##### Provided entries
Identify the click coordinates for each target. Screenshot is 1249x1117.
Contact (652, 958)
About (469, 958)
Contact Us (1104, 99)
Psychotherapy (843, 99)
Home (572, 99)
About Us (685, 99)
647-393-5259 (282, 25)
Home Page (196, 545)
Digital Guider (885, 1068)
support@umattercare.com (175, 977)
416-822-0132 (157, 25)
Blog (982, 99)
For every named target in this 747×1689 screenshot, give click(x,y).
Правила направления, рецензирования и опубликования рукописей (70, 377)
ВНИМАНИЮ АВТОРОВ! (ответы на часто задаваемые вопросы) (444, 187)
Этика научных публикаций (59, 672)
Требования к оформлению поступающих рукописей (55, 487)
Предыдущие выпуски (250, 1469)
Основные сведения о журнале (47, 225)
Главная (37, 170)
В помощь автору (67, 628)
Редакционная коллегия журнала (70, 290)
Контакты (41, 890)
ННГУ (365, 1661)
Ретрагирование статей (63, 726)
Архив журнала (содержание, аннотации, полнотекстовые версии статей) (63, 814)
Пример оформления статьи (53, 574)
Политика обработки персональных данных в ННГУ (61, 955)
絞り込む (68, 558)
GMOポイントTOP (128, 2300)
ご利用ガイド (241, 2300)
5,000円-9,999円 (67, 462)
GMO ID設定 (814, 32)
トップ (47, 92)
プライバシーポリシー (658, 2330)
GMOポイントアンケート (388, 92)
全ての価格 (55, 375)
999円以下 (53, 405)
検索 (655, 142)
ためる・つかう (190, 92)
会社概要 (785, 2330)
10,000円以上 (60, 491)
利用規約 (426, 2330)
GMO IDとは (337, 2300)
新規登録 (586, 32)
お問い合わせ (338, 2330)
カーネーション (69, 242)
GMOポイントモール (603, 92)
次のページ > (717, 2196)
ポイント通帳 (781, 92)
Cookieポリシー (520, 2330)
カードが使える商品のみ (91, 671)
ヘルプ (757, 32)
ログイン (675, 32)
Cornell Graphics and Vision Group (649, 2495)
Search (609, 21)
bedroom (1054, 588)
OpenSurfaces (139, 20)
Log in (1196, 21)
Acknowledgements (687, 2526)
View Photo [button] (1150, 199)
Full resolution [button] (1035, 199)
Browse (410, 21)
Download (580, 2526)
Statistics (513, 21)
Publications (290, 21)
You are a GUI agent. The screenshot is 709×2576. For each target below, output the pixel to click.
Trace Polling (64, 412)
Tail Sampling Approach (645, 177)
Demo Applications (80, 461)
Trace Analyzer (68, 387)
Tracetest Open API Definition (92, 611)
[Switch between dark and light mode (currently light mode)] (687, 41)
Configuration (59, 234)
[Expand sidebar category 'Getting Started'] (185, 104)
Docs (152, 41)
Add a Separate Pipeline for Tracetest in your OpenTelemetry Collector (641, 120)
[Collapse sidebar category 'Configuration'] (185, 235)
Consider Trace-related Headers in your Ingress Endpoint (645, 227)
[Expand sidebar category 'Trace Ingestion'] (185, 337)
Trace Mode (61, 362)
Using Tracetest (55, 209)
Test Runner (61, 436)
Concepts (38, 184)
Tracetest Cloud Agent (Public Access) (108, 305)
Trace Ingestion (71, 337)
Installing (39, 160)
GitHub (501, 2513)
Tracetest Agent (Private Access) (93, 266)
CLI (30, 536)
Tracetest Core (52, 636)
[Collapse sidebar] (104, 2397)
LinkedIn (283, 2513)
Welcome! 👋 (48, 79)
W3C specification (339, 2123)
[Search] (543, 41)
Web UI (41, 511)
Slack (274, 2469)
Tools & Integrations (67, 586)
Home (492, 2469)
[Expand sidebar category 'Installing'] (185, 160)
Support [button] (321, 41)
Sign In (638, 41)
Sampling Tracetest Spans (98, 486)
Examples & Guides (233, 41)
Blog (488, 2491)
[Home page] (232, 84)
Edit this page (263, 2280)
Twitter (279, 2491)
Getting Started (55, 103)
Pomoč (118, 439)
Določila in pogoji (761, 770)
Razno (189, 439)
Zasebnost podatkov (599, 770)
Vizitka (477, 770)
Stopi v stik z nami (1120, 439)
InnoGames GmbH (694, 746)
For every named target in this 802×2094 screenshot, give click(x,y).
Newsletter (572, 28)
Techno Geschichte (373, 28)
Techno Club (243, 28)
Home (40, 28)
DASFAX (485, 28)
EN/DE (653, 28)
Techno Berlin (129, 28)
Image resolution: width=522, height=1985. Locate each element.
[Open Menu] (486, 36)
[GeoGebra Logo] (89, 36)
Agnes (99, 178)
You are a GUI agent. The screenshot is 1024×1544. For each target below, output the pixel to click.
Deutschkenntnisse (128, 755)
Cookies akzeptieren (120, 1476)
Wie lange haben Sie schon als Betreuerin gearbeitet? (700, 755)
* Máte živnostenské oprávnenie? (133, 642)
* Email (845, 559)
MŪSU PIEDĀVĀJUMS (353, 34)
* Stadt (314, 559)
##########
Objective
Please retype all of the records above line by line, keeping every character unchanged.

The result
Identify the click coordinates for each target. Screenshot is 1249x1117.
Contact (652, 958)
About (469, 958)
Contact Us (1104, 99)
Psychotherapy (843, 99)
Home (572, 99)
About Us (685, 99)
647-393-5259 (282, 25)
Home Page (196, 545)
Digital Guider (885, 1068)
support@umattercare.com (175, 977)
416-822-0132 (157, 25)
Blog (982, 99)
For every named target in this 747×1689 screenshot, give click(x,y).
Правила направления, рецензирования и опубликования рукописей (70, 377)
ВНИМАНИЮ АВТОРОВ! (ответы на часто задаваемые вопросы) (444, 187)
Этика научных публикаций (59, 672)
Требования к оформлению поступающих рукописей (55, 487)
Предыдущие выпуски (250, 1469)
Основные сведения о журнале (47, 225)
Главная (37, 170)
В помощь автору (67, 628)
Редакционная коллегия журнала (70, 290)
Контакты (41, 890)
ННГУ (365, 1661)
Ретрагирование статей (63, 726)
Архив журнала (содержание, аннотации, полнотекстовые версии статей) (63, 814)
Пример оформления статьи (53, 574)
Политика обработки персональных данных в ННГУ (61, 955)
絞り込む (68, 558)
GMOポイントTOP (128, 2300)
ご利用ガイド (241, 2300)
5,000円-9,999円 (67, 462)
GMO ID設定 (814, 32)
トップ (47, 92)
プライバシーポリシー (658, 2330)
GMOポイントアンケート (388, 92)
全ての価格 (55, 375)
999円以下 (53, 405)
検索 (655, 142)
ためる・つかう (190, 92)
会社概要 (785, 2330)
10,000円以上 (60, 491)
利用規約 (426, 2330)
GMO IDとは (337, 2300)
新規登録 (586, 32)
お問い合わせ (338, 2330)
カーネーション (69, 242)
GMOポイントモール (603, 92)
次のページ > (717, 2196)
ポイント通帳 (781, 92)
Cookieポリシー (520, 2330)
カードが使える商品のみ (91, 671)
ヘルプ (757, 32)
ログイン (675, 32)
Cornell Graphics and Vision Group (649, 2495)
Search (609, 21)
bedroom (1054, 588)
OpenSurfaces (139, 20)
Log in (1196, 21)
Acknowledgements (687, 2526)
View Photo [button] (1150, 199)
Full resolution [button] (1035, 199)
Browse (410, 21)
Download (580, 2526)
Statistics (513, 21)
Publications (290, 21)
You are a GUI agent. The screenshot is 709×2576. For each target below, output the pixel to click.
Trace Polling (64, 412)
Tail Sampling Approach (645, 177)
Demo Applications (80, 461)
Trace Analyzer (68, 387)
Tracetest Open API Definition (92, 611)
[Switch between dark and light mode (currently light mode)] (687, 41)
Configuration (59, 234)
[Expand sidebar category 'Getting Started'] (185, 104)
Docs (152, 41)
Add a Separate Pipeline for Tracetest in your OpenTelemetry Collector (641, 120)
[Collapse sidebar category 'Configuration'] (185, 235)
Consider Trace-related Headers in your Ingress Endpoint (645, 227)
[Expand sidebar category 'Trace Ingestion'] (185, 337)
Trace Mode (61, 362)
Using Tracetest (55, 209)
Test Runner (61, 436)
Concepts (38, 184)
Tracetest Cloud Agent (Public Access) (108, 305)
Trace Ingestion (71, 337)
Installing (39, 160)
GitHub (501, 2513)
Tracetest Agent (Private Access) (93, 266)
CLI (30, 536)
Tracetest Core (52, 636)
[Collapse sidebar] (104, 2397)
LinkedIn (283, 2513)
Welcome! 👋 (48, 79)
W3C specification (339, 2123)
[Search] (543, 41)
Web UI (41, 511)
Slack (274, 2469)
Tools & Integrations (67, 586)
Home (492, 2469)
[Expand sidebar category 'Installing'] (185, 160)
Support [button] (321, 41)
Sign In (638, 41)
Sampling Tracetest Spans (98, 486)
Examples & Guides (233, 41)
Blog (488, 2491)
[Home page] (232, 84)
Edit this page (263, 2280)
Twitter (279, 2491)
Getting Started (55, 103)
Pomoč (118, 439)
Določila in pogoji (761, 770)
Razno (189, 439)
Zasebnost podatkov (599, 770)
Vizitka (477, 770)
Stopi v stik z nami (1120, 439)
InnoGames GmbH (694, 746)
For every named target in this 802×2094 screenshot, give click(x,y).
Newsletter (572, 28)
Techno Geschichte (373, 28)
Techno Club (243, 28)
Home (40, 28)
DASFAX (485, 28)
EN/DE (653, 28)
Techno Berlin (129, 28)
Image resolution: width=522, height=1985. Locate each element.
[Open Menu] (486, 36)
[GeoGebra Logo] (89, 36)
Agnes (99, 178)
You are a GUI agent. The screenshot is 1024×1544. For each target below, output the pixel to click.
Deutschkenntnisse (128, 755)
Cookies akzeptieren (120, 1476)
Wie lange haben Sie schon als Betreuerin gearbeitet? (700, 755)
* Máte živnostenské oprávnenie? (133, 642)
* Email (845, 559)
MŪSU PIEDĀVĀJUMS (353, 34)
* Stadt (314, 559)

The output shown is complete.